Rede von Jörn Wunderlich,

176. Sitzung des Deutschen Bundestages am 09. Juni 2016 

ZP 4, Beratung des Antrages der Grünen zur Reform der Wahl für die obersten Bundesgerichte, Drs. 18/7548

Jörn Wunderlich (DIE LINKE):

Frau Präsidentin! Liebe Kolleginnen und Kollegen! Mit dem vorgelegten Antrag streben die Grünen eine Reform der Wahl für die obersten Bundesgerichte an. Es ist schon gesagt worden: Oberste Bundesgerichte sind der Bundesgerichtshof, das Bundesarbeitsgericht, das Bundessozialgericht, das Bundesverwaltungsgericht und der Bundesfinanzhof. Dass diese Gerichte für das Zusammenleben in der Gesellschaft und auch für die Rechtsfortbildung von besonderer Bedeutung sind, bestreitet wohl niemand. Es ist daher zu begrüßen, wenn die Debatte aufgemacht wird, wie die Wahl dieser Richterinnen und Richter reformiert werden kann. Wir teilen die Ansicht von Bündnis 90/Die Grünen, dass eine Balance zwischen Bestenauswahl und demokratischer Legitimation gewahrt werden muss. Wenn wir nur die Bestenauswahl hätten, hätten wir ja nur noch Richterinnen.
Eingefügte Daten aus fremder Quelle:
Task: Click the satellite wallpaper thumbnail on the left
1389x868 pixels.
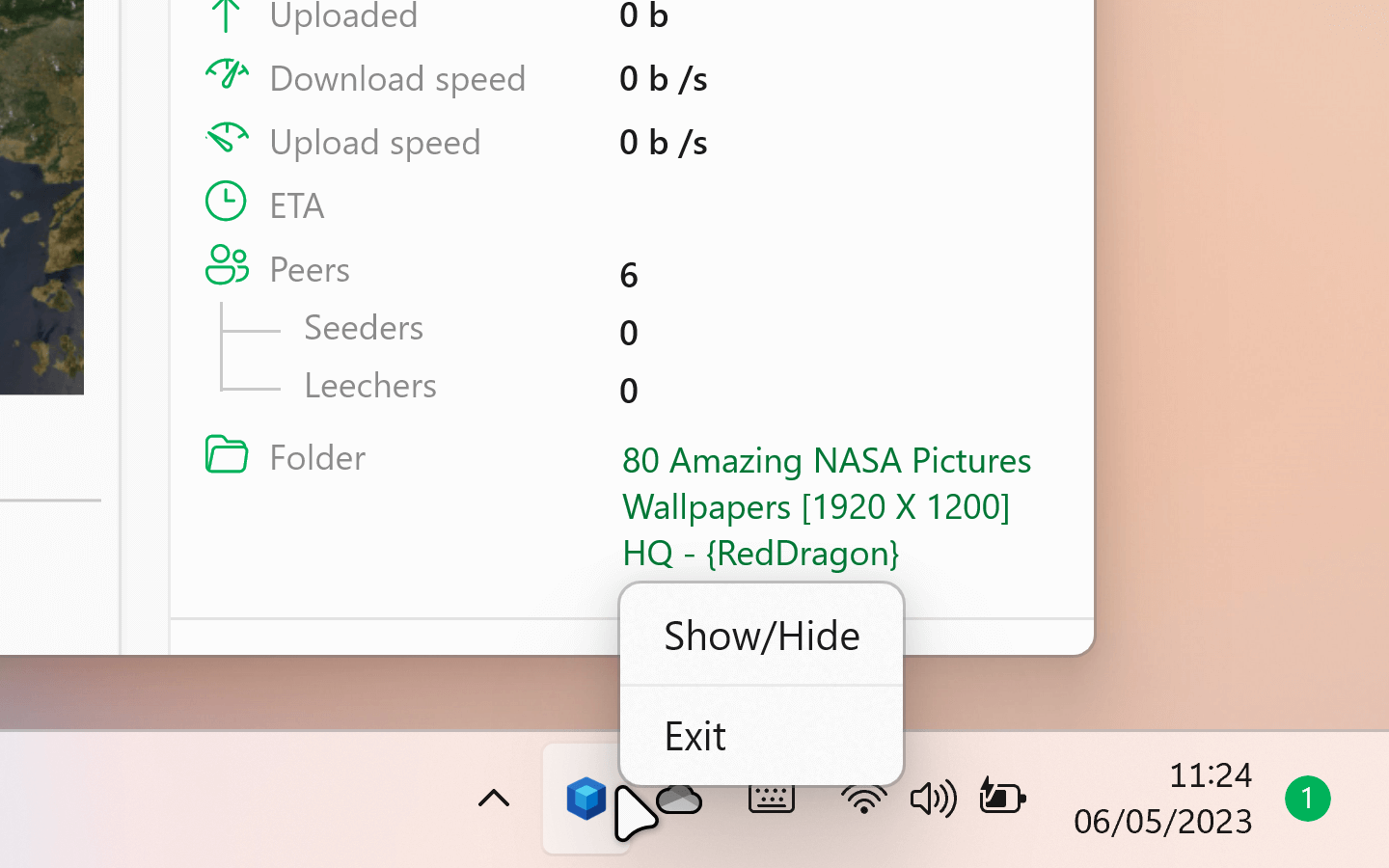Action: (x=41, y=193)
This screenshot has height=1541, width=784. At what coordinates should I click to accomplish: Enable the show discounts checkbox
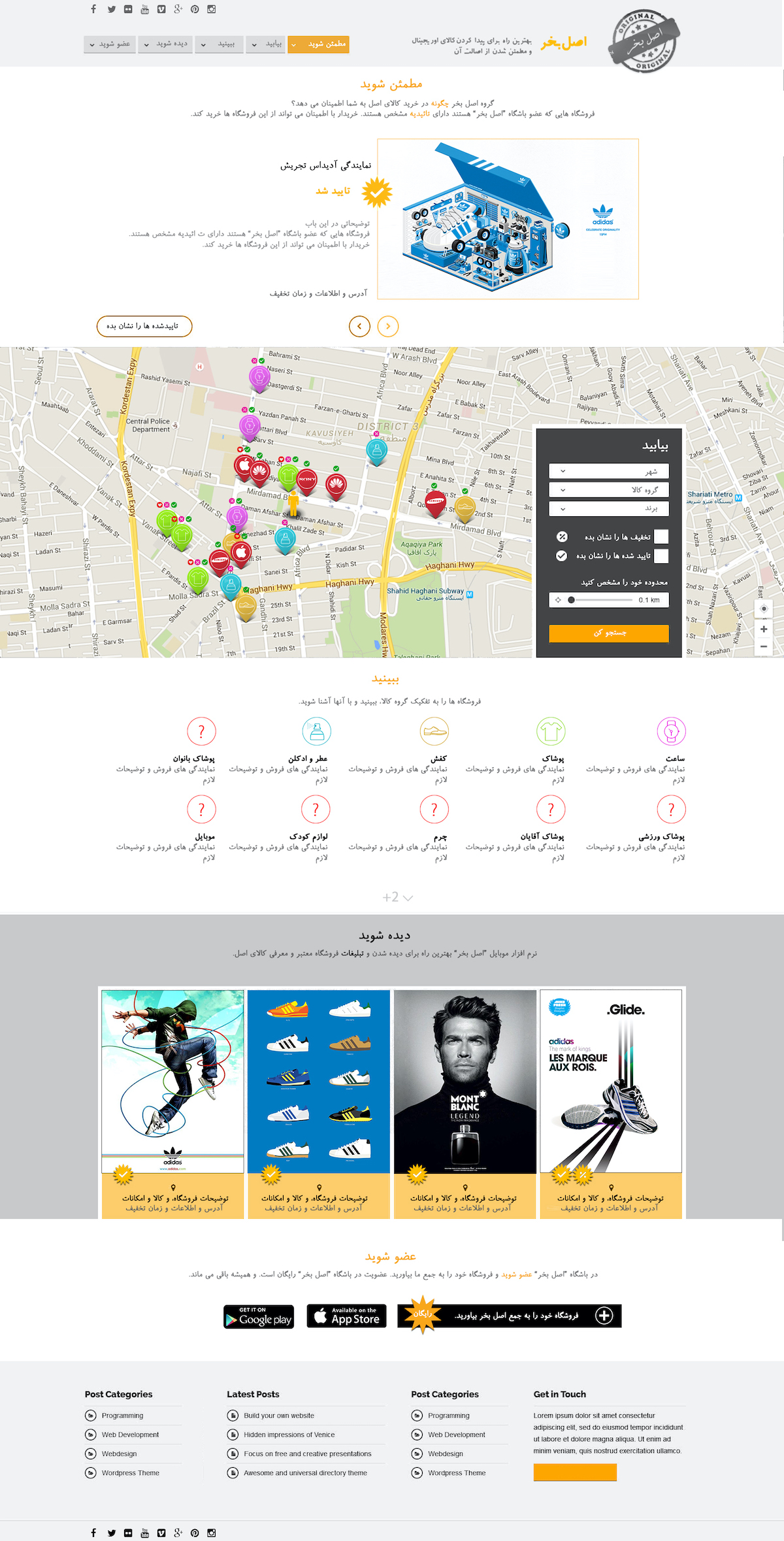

(Heiterkeit und Beifall bei der LINKEN sowie bei Abgeordneten der CDU/CSU, der SPD und des BÜNDNISSES 90/DIE GRÜNEN)

Aus unserer Sicht ist im Hinblick auf Demokratie für alle noch erheblicher Spielraum. Das fängt damit an - in dem Antrag wird zu Recht darauf hingewiesen -, dass nicht jede oder jeder zur Richterin oder zum Richter gewählt werden kann, da eine Eigenbewerbung ausgeschlossen ist. Es geht weiter mit der ebenfalls zu Recht angesprochenen Intransparenz des Verfahrens, also welche Kriterien für die Aufnahme in die Vorschlagsliste gelten. Zu Recht wird in dem Antrag auch darauf hingewiesen, dass allein die Tatsache, dass Frauen auf den Vorschlagslisten deutlich unterrepräsentiert sind, dazu führt, dass Frauen als Richterinnen an den obersten Bundesgerichten einen Anteil von unter 30 Prozent ausmachen; dies wurde schon gesagt.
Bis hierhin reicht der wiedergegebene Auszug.